Polizei erfährt Ihre PIN-Nummer: Bundestag billigt Gesetz zur Datenweitergabe

Der Bundesdatenschutzbeauftragte Peter Schaar sieht in dem neuen Gesetzesentwurf einen Widerspruch zu den Vorgaben des Bundesverfassungsgerichts.
Der Bundesdatenschutzbeauftragte Peter Schaar sieht in dem neuen Gesetzesentwurf einen Widerspruch zu den Vorgaben des Bundesverfassungsgerichts.
© dpa, Hannibal Hanschke

23. März 2013 - 9:35 Uhr

Änderung des Telemediengesetzes angeschoben

Ihr Name, Ihre Anschrift, Ihr Geburtsdatum, Ihre Handynummer, Ihre E-Mail-Adresse und dazugehörige Passwörter, sogar der PIN für Ihr Mobiltelefon, Ihre Bankendaten und IP-Adressen – all diese Daten könnten in Zukunft bereits bei einer Ordnungswidrigkeit an die Polizei übermittelt werden. Denn der Bundestag hat sich mit den Stimmen von Union, FDP und SPD für eine Änderung des Telemediengesetzes ausgesprochen.

Sollten Sie künftig rote Ampeln ignorieren, sich nicht an Geschwindigkeitskontrollen halten oder falsch Parken und Mobilfunkbesitzer sein, darf die Polizei Ihre persönlichen Daten abfragen – automatisiert und ohne größere rechtliche Hürden. Denn dem Gesetzesentwurf zufolge müssen "die etwa 16 größten Dienstanbieter" im Mobilfunksektor eine elektronische Schnittstelle einrichten, mit deren Hilfe die Beamten praktisch per Mausklick Datenabfragen tätigen.

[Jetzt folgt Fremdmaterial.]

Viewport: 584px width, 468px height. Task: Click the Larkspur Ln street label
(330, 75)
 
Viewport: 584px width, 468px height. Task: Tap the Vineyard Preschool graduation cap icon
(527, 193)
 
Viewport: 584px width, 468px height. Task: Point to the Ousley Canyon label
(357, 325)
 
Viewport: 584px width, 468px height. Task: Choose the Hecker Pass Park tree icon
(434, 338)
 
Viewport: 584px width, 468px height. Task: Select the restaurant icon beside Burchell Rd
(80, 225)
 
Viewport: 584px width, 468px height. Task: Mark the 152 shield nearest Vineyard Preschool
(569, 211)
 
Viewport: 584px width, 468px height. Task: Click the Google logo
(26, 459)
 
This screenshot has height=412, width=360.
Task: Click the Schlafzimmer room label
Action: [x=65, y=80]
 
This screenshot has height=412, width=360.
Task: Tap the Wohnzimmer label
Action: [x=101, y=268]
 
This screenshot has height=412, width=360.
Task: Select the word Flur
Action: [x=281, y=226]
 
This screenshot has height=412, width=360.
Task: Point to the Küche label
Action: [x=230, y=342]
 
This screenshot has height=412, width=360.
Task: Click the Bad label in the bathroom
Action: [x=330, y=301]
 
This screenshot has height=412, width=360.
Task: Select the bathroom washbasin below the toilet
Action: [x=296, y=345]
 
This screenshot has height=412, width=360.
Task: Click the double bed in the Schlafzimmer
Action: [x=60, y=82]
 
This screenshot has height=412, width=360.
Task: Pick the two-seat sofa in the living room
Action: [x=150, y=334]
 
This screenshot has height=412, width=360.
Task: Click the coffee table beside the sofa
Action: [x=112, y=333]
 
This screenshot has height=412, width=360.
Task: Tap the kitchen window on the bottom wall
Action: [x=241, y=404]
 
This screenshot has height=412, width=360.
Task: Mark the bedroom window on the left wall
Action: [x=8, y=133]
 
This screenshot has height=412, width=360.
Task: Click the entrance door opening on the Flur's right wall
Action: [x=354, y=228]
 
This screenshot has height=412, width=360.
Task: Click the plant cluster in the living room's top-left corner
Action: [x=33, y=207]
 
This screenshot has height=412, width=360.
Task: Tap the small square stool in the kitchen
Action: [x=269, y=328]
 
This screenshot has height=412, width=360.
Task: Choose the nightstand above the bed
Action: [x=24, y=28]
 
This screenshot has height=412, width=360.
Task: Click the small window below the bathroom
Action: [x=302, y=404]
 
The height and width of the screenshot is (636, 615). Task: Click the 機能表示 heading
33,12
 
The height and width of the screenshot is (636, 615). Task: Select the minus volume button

2012 hatte das Bundesverfassungsgericht entschieden, dass die bisherige Regelung – darin sollte jede Datenanfrage noch manuell gestellt werden – teilweise verfassungswidrig ist. Eine Nachbesserung sollte bis Ende Juni dieses Jahres folgen. Der jetzt vom Bundestag vorgelegte Gesetzesentwurf ist zustimmungspflichtig und muss vom Bundesrat abgesegnet werden, bevor er in Kraft treten kann.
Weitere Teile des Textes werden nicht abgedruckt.